Segment Start: Task inputs
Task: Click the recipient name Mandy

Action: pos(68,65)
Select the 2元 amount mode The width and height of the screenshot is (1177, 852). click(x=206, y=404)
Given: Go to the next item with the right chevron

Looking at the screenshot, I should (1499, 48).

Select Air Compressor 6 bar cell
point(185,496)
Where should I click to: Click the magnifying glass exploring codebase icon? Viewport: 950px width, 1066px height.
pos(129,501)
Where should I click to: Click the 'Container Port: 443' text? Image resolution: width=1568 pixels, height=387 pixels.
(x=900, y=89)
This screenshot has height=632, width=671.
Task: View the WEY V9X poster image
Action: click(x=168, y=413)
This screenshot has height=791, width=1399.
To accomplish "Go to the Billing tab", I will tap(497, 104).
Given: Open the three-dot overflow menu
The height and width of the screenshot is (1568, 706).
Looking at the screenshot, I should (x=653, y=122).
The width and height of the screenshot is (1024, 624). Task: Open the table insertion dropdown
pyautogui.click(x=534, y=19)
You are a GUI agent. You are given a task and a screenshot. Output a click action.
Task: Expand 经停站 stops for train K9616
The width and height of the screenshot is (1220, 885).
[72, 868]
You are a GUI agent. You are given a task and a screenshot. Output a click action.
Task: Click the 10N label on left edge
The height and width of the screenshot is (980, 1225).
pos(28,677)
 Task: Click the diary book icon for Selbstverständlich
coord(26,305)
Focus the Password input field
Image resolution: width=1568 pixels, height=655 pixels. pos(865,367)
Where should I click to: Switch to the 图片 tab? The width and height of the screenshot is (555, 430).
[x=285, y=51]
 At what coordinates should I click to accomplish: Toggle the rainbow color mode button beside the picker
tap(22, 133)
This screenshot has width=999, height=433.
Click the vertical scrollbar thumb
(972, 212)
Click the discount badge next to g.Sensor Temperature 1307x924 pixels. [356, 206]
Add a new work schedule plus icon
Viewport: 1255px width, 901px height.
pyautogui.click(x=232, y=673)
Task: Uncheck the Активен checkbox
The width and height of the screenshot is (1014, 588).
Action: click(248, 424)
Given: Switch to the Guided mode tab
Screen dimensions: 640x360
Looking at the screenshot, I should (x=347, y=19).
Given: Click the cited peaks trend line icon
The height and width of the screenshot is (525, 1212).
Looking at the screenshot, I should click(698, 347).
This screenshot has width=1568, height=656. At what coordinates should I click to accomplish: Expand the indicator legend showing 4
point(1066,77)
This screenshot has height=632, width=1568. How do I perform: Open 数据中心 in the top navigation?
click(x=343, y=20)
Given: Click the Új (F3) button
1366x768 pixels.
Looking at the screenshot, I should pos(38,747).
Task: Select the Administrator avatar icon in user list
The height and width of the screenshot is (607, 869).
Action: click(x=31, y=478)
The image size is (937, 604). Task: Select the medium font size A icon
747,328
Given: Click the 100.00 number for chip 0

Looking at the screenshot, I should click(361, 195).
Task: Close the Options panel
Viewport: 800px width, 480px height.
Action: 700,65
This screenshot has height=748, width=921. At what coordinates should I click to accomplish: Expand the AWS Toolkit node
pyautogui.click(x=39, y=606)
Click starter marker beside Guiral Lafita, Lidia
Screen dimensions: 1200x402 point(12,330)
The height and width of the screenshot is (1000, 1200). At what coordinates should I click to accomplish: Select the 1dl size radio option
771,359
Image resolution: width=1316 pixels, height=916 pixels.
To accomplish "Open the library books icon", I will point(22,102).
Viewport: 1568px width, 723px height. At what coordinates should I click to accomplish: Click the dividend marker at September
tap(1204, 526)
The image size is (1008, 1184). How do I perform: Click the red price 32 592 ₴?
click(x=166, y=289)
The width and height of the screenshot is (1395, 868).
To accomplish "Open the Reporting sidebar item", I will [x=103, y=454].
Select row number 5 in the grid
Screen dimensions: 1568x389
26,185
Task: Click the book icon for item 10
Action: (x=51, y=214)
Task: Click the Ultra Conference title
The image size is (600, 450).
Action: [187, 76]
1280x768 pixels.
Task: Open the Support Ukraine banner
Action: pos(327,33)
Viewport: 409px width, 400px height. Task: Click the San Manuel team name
Segment End: Task inputs
◆ Instructions for the task
Return the total number of lines in the records that contain "will", without any explanation.

◆ Answer to this exercise
3